On all my legal documents the sex (M) is still there. I am now a senior citizen living in Ottawa, Ontario. Canada. My age has not stopped me from being involved.
In my early years, articles in the news paper would catch my attention like the
Christine Jorgensen story. A soldier who had the first celebrated sex reassignment surgery in Denmark 1954. So called teen magazines would have a story
"I caught my boyfriend wearing my clothes". I keep these stories hidden in my box of girls clothes in the basement of my home? The article finally became torn and unreadable, but the content was buried in my brain. I had dressed in my sisters clothes since I could remember and I really felt happy when ever I could do it. I also had two older brothers so dressing was lets say infrequent, so when ever the house was empty I dressed up. The idea of wearing pretty dresses, silky slips and lacy blouses was a therapy of some sort. Why did I have these feelings and why did I do it?

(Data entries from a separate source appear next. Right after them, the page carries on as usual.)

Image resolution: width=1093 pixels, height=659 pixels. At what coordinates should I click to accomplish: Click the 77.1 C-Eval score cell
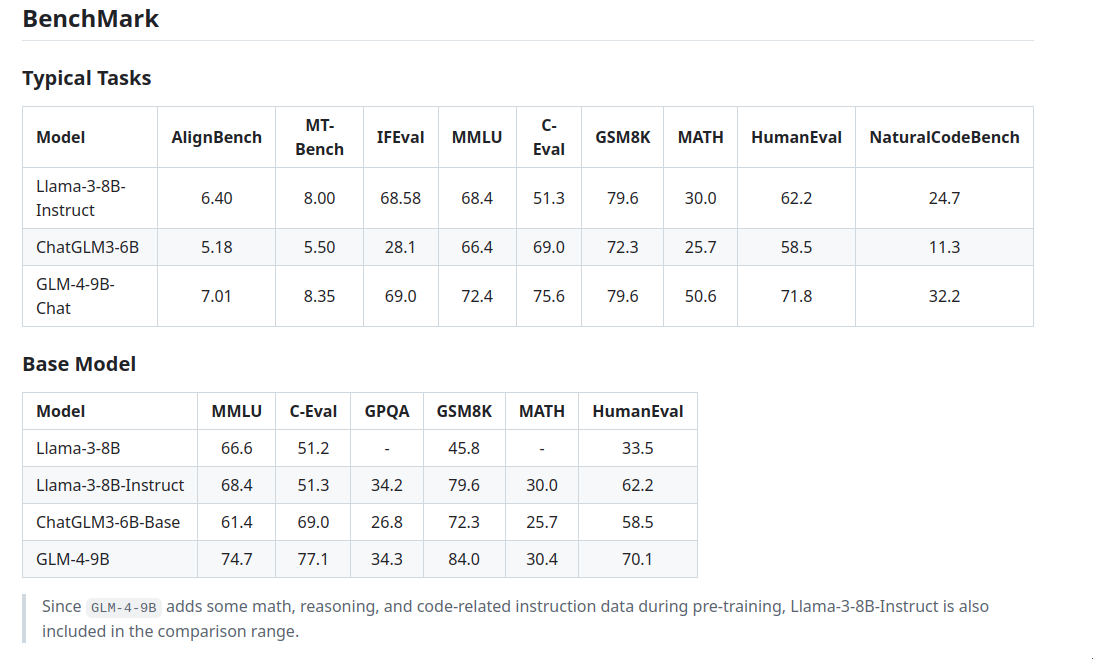tap(313, 559)
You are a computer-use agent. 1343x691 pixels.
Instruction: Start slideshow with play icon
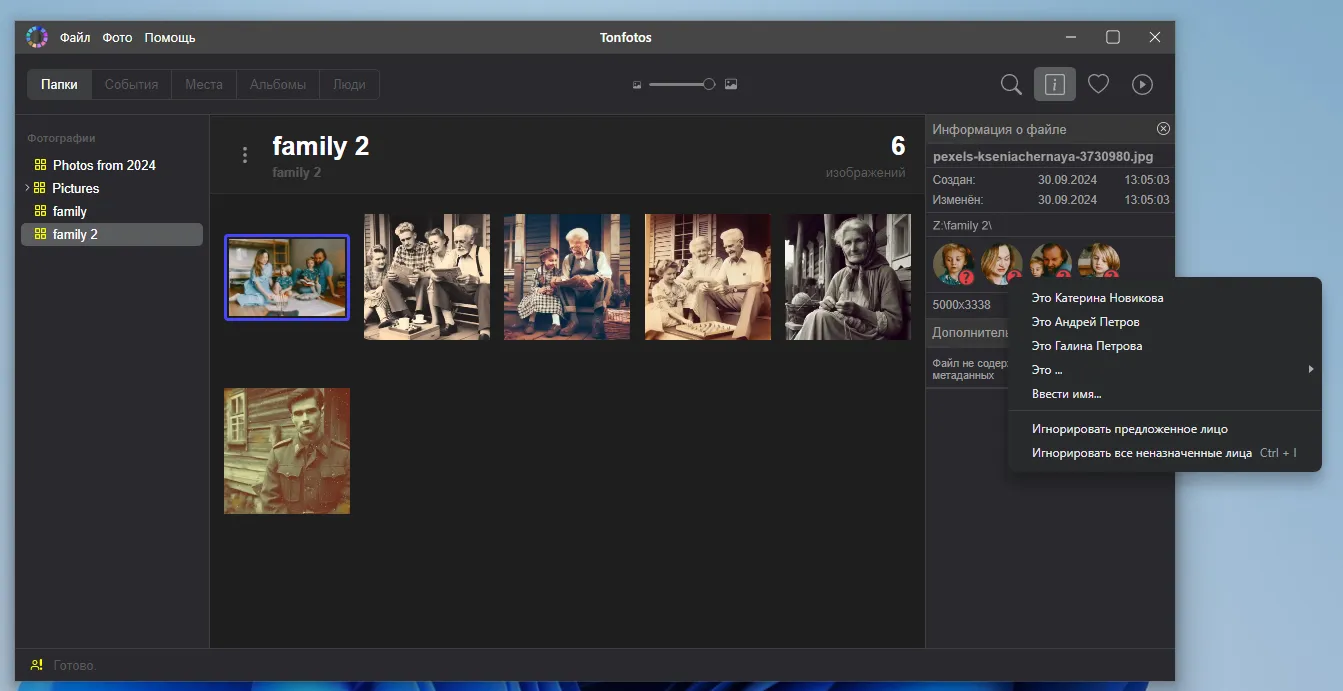(x=1142, y=85)
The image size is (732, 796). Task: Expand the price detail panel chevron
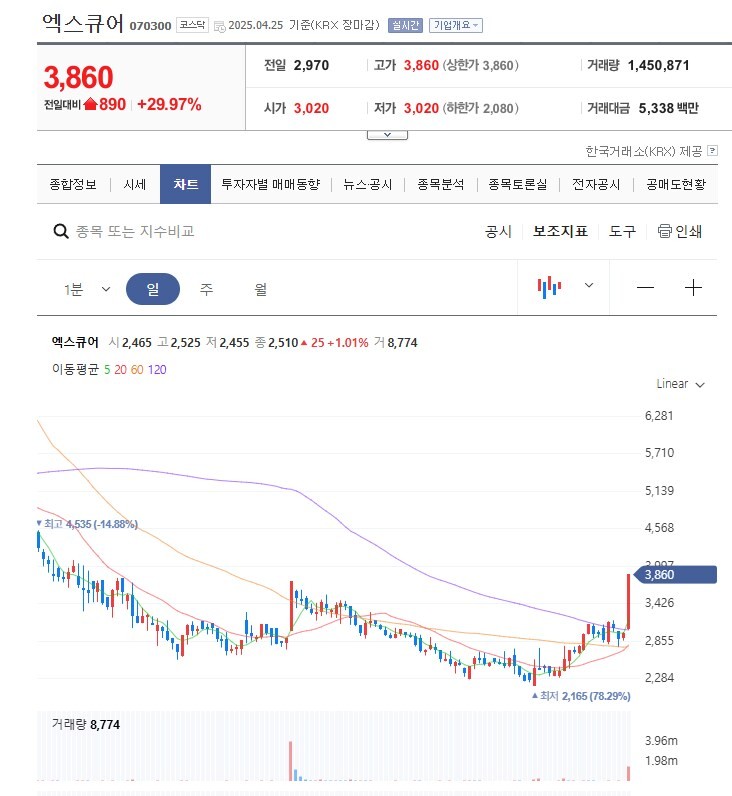coord(387,135)
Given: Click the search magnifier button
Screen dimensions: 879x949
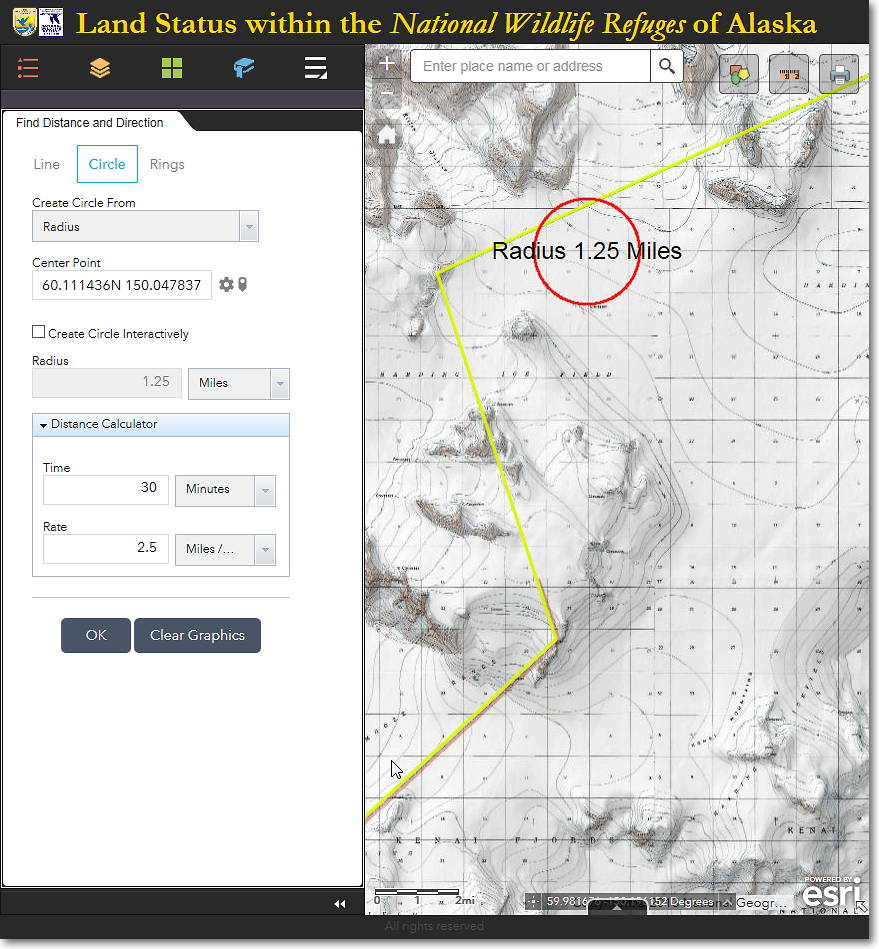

During grade school my day dreams would be of wearing my pretty dresses to school some day. One story I have to tell, I was about 9 or 10 it was Christmas morning and my family tradition, was to sit around the Christmas tree and dad would pass out the presents. We each took turns as presents were handed to us. It was my turn and I was given a pretty wrapped present and my name was on the tag. I open the present with interest and inside was a Dale Evans cow girl skirt and vest with matching fringe outfit. (Dale Evans Roy Rogers team) I looked at my parents in awe of this present. This present was for me? My reality came to a halt when I had to give the present to my sister. My grandmother had mixed up the name tags and this was her present. I almost cried as I gave the present back, I think I got a truck or something. My parents sometimes would find me dressed in a nightgown sleeping in my bed, but I was never punished. I had to remove the silky garment and put on my pajamas.During early high school in my teens my parents sent me off to a private boys school in St Catherines, Ontario. I had to learn to be a boy or get beaten up. After two years I was allowed to attend public high school in Ottawa Ontario. Again I was beat up more times than I can remember. I dared to wear lipstick the night before and some of it was still visible the next day and my lips were raw from trying to get it off. The bullies called me fairy as they kicked and hit me. I am sure if I did report them to the principle, the beating would become more frequent as they did to others who they beat up. If I did report the abuse I would have been dragged off the Royal Ottawa (and Bulliyed makes a Bully )Mental Hospital, thrown into a special room and the key to the room would be controlled by the resident psychiatrist. Remember this was in the late 50s . So I did not complain to anybody, but myself.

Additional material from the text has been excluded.